GOAL OF THE EXERCISE:
Below are some records; quote exactly the lines from the one that contains "Mistake (941, 2107)" through the one that contains "新ICP备17001801号 (694, 2031)", inclusive, and no others.

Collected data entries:

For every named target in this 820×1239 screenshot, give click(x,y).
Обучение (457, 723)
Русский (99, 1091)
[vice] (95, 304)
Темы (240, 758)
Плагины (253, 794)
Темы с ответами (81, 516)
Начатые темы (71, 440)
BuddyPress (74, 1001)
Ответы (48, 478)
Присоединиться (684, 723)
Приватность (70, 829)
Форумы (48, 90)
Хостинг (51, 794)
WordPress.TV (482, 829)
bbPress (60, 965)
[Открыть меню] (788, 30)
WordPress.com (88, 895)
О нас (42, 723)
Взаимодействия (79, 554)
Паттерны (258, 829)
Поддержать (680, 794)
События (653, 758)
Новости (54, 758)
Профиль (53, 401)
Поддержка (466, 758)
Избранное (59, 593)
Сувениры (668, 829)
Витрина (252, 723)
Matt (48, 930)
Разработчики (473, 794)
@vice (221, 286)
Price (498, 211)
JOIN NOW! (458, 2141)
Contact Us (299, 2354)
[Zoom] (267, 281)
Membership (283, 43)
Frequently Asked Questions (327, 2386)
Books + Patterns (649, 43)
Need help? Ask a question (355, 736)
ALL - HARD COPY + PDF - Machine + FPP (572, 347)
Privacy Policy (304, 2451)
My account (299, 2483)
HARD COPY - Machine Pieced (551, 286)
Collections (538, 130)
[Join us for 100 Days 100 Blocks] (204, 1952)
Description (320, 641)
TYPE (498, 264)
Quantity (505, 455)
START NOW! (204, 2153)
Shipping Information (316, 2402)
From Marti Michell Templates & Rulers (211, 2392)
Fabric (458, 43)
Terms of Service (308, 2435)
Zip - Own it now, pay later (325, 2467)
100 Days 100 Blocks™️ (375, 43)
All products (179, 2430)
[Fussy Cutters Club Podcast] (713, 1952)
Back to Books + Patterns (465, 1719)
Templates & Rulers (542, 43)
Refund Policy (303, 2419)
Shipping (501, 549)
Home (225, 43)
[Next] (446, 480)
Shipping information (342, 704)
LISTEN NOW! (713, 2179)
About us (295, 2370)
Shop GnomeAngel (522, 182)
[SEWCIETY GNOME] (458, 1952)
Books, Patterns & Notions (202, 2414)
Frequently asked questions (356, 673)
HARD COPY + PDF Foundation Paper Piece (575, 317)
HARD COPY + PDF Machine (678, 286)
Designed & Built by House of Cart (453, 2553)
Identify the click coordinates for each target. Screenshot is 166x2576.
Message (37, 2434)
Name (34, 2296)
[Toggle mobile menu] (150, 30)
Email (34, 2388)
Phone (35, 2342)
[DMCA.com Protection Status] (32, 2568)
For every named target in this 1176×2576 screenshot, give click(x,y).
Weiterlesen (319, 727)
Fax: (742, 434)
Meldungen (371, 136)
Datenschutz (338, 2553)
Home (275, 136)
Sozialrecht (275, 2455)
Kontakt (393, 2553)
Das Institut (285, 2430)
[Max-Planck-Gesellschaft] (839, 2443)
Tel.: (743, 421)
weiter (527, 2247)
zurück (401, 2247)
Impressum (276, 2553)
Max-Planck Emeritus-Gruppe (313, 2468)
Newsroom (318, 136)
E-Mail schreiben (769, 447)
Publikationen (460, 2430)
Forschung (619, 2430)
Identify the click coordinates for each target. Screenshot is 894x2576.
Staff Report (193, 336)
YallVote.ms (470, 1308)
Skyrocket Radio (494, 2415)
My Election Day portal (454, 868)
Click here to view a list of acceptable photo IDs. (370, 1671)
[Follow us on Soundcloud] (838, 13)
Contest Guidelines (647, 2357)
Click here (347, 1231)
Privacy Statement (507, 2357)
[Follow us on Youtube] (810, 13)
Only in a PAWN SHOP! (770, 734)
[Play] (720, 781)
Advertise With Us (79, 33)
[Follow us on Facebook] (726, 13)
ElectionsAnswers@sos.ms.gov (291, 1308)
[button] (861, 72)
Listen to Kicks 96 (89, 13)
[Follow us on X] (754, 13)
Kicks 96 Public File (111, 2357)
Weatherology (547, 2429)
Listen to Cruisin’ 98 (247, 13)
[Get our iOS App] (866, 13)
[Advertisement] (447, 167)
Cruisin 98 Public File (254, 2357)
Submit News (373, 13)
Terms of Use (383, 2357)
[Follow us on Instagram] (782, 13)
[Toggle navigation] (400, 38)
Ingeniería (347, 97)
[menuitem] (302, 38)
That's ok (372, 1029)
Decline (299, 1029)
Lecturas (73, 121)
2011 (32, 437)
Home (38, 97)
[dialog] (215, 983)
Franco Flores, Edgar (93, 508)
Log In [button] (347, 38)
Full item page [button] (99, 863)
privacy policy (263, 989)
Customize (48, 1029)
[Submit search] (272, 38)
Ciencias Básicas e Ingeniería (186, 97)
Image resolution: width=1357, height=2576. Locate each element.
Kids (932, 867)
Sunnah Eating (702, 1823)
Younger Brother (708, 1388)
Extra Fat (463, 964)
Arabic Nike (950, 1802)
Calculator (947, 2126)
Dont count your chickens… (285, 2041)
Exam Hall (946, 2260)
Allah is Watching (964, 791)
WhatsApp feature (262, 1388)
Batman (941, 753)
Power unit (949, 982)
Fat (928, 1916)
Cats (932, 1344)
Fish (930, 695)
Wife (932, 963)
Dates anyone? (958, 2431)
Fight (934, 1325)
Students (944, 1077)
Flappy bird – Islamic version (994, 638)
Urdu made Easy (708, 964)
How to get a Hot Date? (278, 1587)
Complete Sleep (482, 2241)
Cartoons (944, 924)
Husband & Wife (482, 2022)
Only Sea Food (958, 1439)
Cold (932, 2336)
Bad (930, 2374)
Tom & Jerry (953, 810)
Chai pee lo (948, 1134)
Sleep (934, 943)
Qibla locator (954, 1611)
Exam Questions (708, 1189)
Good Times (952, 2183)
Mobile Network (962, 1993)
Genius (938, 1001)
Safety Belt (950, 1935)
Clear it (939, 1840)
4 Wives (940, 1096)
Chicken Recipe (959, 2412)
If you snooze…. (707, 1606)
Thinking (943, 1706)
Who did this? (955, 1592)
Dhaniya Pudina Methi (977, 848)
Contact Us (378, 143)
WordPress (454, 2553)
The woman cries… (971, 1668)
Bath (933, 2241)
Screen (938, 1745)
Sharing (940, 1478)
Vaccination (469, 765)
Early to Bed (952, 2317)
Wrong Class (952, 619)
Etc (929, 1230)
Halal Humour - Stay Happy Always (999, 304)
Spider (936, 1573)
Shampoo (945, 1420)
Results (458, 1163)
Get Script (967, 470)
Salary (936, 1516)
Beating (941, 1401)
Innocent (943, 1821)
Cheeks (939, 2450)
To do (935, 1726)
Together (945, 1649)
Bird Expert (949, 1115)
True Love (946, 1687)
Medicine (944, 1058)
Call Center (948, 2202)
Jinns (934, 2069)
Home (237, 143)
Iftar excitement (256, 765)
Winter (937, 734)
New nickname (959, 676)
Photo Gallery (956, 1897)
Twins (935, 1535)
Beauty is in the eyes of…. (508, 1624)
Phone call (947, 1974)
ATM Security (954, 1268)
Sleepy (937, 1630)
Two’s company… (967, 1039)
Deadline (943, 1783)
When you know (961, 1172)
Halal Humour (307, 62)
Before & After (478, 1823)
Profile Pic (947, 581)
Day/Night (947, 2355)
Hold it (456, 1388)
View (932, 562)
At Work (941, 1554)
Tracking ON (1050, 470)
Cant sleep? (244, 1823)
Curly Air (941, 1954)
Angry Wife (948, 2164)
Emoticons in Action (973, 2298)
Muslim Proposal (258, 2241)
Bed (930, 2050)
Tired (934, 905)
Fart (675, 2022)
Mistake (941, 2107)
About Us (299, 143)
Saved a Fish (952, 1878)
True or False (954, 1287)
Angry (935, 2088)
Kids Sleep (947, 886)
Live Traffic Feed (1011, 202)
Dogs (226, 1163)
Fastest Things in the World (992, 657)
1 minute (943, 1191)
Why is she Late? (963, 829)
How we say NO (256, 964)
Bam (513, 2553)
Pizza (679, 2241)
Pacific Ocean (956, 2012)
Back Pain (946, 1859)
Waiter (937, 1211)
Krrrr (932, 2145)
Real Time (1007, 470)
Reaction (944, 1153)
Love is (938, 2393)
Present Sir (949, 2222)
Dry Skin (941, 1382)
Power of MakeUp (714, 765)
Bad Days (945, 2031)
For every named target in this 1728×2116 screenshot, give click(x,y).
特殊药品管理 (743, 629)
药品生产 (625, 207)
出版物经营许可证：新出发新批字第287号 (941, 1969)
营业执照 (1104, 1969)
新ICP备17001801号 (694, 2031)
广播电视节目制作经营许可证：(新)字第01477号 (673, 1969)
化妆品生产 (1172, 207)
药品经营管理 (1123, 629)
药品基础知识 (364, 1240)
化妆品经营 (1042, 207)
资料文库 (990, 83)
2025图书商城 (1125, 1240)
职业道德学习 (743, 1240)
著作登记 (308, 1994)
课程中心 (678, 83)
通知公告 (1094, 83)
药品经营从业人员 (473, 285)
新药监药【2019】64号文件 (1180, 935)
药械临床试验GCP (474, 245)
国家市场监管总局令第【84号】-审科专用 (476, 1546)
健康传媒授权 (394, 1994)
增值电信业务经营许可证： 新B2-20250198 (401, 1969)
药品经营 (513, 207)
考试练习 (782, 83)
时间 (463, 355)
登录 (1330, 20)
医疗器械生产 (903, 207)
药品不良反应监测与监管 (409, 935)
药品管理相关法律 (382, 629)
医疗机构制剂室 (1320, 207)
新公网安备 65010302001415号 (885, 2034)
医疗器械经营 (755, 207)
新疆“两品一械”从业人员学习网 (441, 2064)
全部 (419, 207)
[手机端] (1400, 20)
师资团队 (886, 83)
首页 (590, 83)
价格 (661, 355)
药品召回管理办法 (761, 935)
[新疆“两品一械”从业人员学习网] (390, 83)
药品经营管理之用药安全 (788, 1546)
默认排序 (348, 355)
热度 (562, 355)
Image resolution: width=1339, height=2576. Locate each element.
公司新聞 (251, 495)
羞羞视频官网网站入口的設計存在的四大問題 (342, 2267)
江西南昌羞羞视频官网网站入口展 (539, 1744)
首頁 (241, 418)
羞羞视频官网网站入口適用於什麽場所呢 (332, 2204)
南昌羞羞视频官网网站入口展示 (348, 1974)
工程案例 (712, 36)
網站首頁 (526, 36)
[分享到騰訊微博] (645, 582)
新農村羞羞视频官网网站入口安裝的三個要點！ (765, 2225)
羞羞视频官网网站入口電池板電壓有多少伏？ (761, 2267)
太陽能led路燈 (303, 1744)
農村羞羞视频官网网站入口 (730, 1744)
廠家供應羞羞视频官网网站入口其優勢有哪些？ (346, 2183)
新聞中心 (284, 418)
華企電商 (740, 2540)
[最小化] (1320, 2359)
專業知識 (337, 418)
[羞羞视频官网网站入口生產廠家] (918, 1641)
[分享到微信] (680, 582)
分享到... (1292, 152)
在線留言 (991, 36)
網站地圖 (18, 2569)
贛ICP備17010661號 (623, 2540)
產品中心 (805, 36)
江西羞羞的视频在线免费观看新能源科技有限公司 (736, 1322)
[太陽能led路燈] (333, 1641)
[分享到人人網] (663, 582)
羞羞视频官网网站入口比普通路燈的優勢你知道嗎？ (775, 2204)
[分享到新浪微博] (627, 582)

EXERCISE ANSWER:
Mistake (941, 2107)
About Us (299, 143)
Saved a Fish (952, 1878)
True or False (954, 1287)
Angry (935, 2088)
Kids Sleep (947, 886)
Live Traffic Feed (1011, 202)
Dogs (226, 1163)
Fastest Things in the World (992, 657)
1 minute (943, 1191)
Why is she Late? (963, 829)
How we say NO (256, 964)
Bam (513, 2553)
Pizza (679, 2241)
Pacific Ocean (956, 2012)
Back Pain (946, 1859)
Waiter (937, 1211)
Krrrr (932, 2145)
Real Time (1007, 470)
Reaction (944, 1153)
Love is (938, 2393)
Present Sir (949, 2222)
Dry Skin (941, 1382)
Power of MakeUp (714, 765)
Bad Days (945, 2031)
For every named target in this 1728×2116 screenshot, give click(x,y).
特殊药品管理 (743, 629)
药品生产 (625, 207)
出版物经营许可证：新出发新批字第287号 (941, 1969)
营业执照 (1104, 1969)
新ICP备17001801号 (694, 2031)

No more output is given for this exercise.